L.S.M: A un joven murciano le diría que haga por conocer y vivir ese momento que atraviesa la literatura murciana. Y esa experiencia debe comenzar como lector, indagando y leyendo las publicaciones de esas editoriales antes mencionadas. Leer, leer y seguir leyendo a Fran Béjar, Diego Sánchez Aguilar, Javier Tortosa, Vicente Velasco, Juan de Dios García, Basilio Pujante, Manuel Moyano, Annie Costello, Hugo Cano, Cristina Morano, Andrés de la Orden… Uf, son tantos y tan grandes. Después seguro que querrá formar parte de ese momento e, irremediablemente, enviará su manuscrito a una de estas editoriales. Y si son letras que cortan para lectores que sangran, aquí está Boria Ediciones.

A un joven marciano le diría que, por favor, no me desintegre.

ENT: Háblame de tus nuevos proyectos literarios y editoriales.

L.S.M: Pues en principio mis proyectos literarios y editoriales no van por la misma autopista. Aunque no descarto volver a publicar bajo el sello Boria Ediciones, la realidad es que ‘Bebop Café’ ha sido una excepción, algo necesario para poner en marcha la editorial, pero ahora mismo tengo una novela danzando de concurso en concurso que, si no consigue llamar la atención de ningún jurado, comenzaré a mover por otros sellos; igualmente tengo un poemario presentado a concurso que, de no llevarse el gato al agua, también enviaré a otras editoriales.

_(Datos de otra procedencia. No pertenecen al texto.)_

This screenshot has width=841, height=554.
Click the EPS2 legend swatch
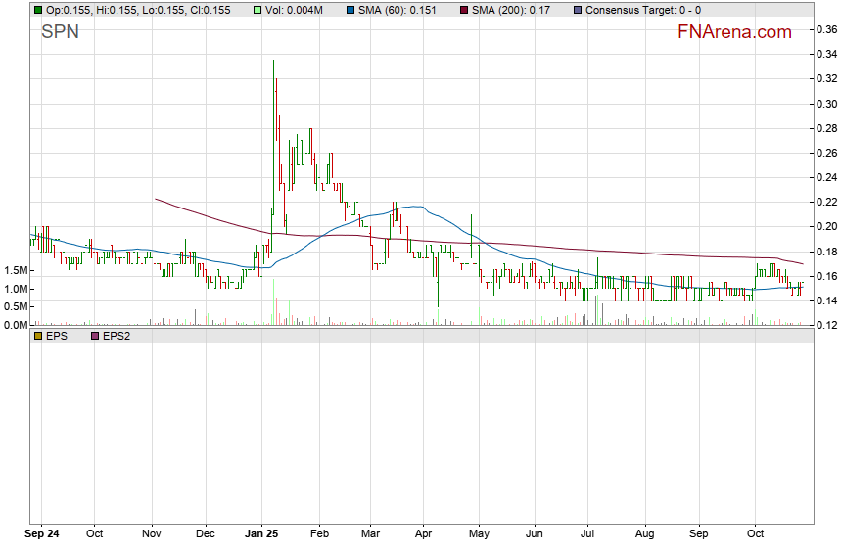pos(95,335)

Es posible que sí publique relatos bajo mi sello, pero para eso aún falta.

En cuanto a la editorial, acabo de firmar, para después de verano, la publicación del primer poemario de Saúl Lozano, un joven poeta murciano que estoy convencido de que va a hacer mucho ruido; y, también después de verano, llegará ‘El jinete de la tormenta’, una estupenda novela de Darío Lozano que desmonta y analiza el fenómeno de los best-sellers y ‘Cuentos grises’, de Hugo Argüelles, una de esas recopilaciones de relatos que vendería mi alma al Diablo por haber escrito yo.